Base rate and MCLR linking: harmful for the Indian borrower

By Sravya Vemuri

In order to enable customers to gain the benefits of interest rates movements of the Reserve Bank of India, it has ordered banks to synchronise the Marginal Cost of funds Lending Rate (MCLR) with the Base Rate from April 1.

MCLR and Base Rate

As a part of the financial sector reform Base Rate was introduced by the RBI in 2010 as a standard lending rate for commercial banks. Furthermore, the MCLR was introduced in April 2016 which was the minimum interest rate, below which the banks cannot lend, except in some cases already stipulated by the RBI.

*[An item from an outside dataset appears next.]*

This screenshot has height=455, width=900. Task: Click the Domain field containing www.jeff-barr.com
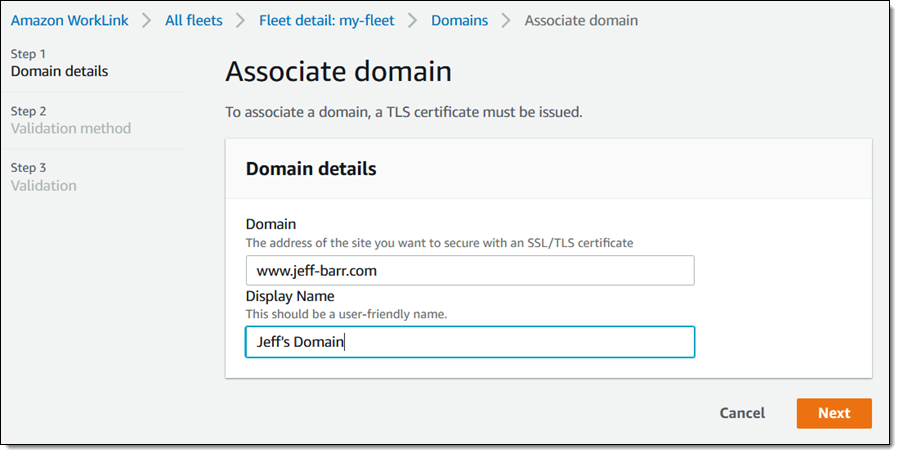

The MCLR acts as an internal benchmark determined internally by the banks. This was introduced in place of Base Rate as MCLR is more sensitive to the changes in the policy rates, thereby, ensuring the effective implementation of the monetary policy.

The main difference between the calculation of base rate and MCLR is that the latter takes into account the marginal cost of funds. As marginal costs are charged on the basis of interest rates for various types of deposits, borrowings and return in net worth, it becomes sensitive to policy changes.

Impact on the economy

Banks charge customers on the basis of Base Rate for loans taken before April 2016, which is when MCLR was first implemented. Whereas, MCLR is now the latest benchmark, which has been mandated by the bank.

 Experts are of the opinion that the new norm will be beneficial to the borrowers. For those borrowers who are on the base rate, this will bring down the interest rates and trigger their savings. For instance, there is an average of 70 basis points(bps) difference between base rate and MCLR. Last year, there was a huge flush of funds which resulted in a sharp decline in MCLR. However, the MCLR remained unchanged, which implies that a large number of retail borrowers were paying higher interest rates to these banks.

Bridging this gap will have a significant impact on the existing borrowers as lending rates will also be brought down gradually. Harmonising the rates does not mean that the rates will be equal, but rather that there won’t be a significant difference between the two. The RBI has also said that this move will bring India’s monetary policy in line with the global bank loan pricing practices.

Adverse impacts on borrowers

However, certain market experts are criticising the bank for the timing of the introduction of the norm. They argue that the RBI should have intervened when the benefit of lower interest rates was not being transferred to the borrowers as now banks will charge interest rates based on their current cost of funds, translating to higher interest rates in the upcoming years.

There was a two-year low-interest rate cycle, which is now turning away. Borrowers have been deprived of the benefits of low-interest rates for years as the Base Rate was independent of the cost of funds. Announcing the norm is considered to be futile, as it does not serve a purpose when interest rates are deemed to go higher.

Rajiv Anand, head of retail banking at Axis Bank said in an interview with the Economic Times, “Borrowers should remember that interest rates are cyclical.” He said,” You will see a benign interest rate environment for 2-3 years and then it starts to turn.”

MCLR is also vulnerable to volatility, which raises further concern for the borrowers. As MCLR is calculated on the basis of marginal costs, it gets influenced by the short-term shift in rates.

Given that in Indian markets, the rates determined by the banks and those determined by the RBI never move in the same direction, while the move to harmonize rates might be a welcome step to impose norms to ensure conformity to monetary policy, it might ultimately harm borrowers.